Conforme a lo razonado, el recurso ha de ser desestimado y confirmada la sentencia de instancia.
SEXTO:En aplicación de los artículos 239 y siguientes de la LECRM, se declaran de oficio las costas procesales devengadas en esta alzada.
Vistos los preceptos y razonamientos citados, en nombre de S.M el Rey.
Fallo
DESESTIMAMOS el recurso de apelación interpuesto por la representación procesal de don Alfonso contra la sentencia dictada por el Juzgado de lo Penal nº 1 de Logroño en fecha 2 de noviembre de 2021, en el procedimiento abreviado 186/2019, de que dimana el Rollo de apelación núm. 7/2022, confirmando dicha sentencia.
Se declaran de oficio las costas causadas en esta alzada.
Líbrese testimonio de la presente el cual se llevará a los autos de su razón quedando el original en el presente libro y remítase otro al Juzgado de procedencia a los efectos oportunos.

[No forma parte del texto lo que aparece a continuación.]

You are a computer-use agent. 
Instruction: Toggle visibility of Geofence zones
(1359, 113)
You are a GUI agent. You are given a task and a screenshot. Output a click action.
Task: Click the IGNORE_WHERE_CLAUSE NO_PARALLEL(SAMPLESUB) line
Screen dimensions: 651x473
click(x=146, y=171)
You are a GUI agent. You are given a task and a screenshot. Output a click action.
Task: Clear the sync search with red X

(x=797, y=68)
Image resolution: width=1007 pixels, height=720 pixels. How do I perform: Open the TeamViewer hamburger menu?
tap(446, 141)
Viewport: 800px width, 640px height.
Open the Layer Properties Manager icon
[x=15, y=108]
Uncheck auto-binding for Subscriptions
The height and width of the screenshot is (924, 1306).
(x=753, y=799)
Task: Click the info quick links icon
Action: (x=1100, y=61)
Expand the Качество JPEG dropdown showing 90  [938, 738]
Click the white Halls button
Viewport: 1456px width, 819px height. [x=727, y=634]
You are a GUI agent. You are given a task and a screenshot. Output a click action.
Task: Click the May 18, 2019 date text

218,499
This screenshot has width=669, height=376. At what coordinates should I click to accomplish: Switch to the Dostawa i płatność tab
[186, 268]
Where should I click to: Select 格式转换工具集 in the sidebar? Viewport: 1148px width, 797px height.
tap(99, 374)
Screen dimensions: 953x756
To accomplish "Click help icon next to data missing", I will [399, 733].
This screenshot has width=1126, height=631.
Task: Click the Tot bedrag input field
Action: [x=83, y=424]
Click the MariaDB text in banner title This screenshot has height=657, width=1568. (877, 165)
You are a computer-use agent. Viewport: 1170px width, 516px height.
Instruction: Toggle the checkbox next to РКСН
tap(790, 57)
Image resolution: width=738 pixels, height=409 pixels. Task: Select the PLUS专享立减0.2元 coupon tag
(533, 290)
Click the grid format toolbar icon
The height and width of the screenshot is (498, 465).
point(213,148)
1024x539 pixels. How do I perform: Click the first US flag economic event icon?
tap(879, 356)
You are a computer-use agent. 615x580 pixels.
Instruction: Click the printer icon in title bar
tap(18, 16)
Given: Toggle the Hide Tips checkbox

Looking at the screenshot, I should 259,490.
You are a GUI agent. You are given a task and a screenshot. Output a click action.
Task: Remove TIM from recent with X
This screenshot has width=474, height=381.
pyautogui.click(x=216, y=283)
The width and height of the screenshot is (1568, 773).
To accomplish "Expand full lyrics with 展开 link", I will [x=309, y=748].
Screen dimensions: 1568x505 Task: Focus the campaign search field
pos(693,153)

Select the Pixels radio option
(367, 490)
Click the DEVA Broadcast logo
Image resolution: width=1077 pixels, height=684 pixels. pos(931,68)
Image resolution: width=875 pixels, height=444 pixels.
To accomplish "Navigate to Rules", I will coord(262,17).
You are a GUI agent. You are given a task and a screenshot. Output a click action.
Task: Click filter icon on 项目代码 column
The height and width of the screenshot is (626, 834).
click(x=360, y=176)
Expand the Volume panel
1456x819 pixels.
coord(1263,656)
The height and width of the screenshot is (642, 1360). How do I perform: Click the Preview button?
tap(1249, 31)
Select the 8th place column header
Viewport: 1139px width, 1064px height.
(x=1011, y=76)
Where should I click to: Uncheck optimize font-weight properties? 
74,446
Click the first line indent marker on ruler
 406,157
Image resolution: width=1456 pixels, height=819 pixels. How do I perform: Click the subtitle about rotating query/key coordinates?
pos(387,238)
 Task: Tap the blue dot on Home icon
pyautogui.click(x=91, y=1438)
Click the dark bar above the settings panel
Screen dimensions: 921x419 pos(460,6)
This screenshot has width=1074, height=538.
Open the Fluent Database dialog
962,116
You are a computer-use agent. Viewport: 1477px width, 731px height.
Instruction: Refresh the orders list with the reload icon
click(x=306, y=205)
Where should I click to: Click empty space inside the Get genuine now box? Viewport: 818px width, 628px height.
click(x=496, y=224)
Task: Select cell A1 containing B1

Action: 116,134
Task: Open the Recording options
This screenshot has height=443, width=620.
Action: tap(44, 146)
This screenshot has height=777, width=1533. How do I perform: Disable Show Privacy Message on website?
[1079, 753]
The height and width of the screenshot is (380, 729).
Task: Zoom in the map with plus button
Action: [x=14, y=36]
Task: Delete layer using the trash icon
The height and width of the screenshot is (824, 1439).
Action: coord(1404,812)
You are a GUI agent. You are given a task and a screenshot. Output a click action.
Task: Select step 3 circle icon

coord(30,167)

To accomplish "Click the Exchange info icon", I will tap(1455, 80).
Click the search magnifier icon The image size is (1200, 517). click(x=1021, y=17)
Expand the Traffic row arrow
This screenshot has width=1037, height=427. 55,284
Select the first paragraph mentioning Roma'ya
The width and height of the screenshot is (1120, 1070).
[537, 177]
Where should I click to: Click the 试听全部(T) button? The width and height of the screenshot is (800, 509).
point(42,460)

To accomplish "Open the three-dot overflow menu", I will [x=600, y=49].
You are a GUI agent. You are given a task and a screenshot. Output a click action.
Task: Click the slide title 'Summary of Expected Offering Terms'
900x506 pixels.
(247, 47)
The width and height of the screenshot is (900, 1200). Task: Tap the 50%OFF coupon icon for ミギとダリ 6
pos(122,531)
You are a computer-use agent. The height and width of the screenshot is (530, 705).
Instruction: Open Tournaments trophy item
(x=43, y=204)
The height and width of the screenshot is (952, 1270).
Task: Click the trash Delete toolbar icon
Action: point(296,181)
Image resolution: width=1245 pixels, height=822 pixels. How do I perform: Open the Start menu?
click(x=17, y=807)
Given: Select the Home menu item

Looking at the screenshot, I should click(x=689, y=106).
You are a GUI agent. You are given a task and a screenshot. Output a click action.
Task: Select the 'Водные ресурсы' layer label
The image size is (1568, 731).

Contra esta Sentencia cabe recurso de casación por infracción de ley conforme al art. 792.4, 847.1.2º b) y 849.1º de la Ley de Enjuiciamiento Criminal, que deberá prepararse en cinco días ante este tribunal para ante el Tribunal Supremo en los términos de los artículos 855 y siguientes de la Ley de Enjuiciamiento Criminal. En caso de que se presentase por las partes escrito de preparación de recurso de casación, dese cuenta inmediata por la Letrado de la Administración de Justicia de esta Sala a la ponente a los oportunos efectos.
Así por esta sentencia lo mandamos y firmamos.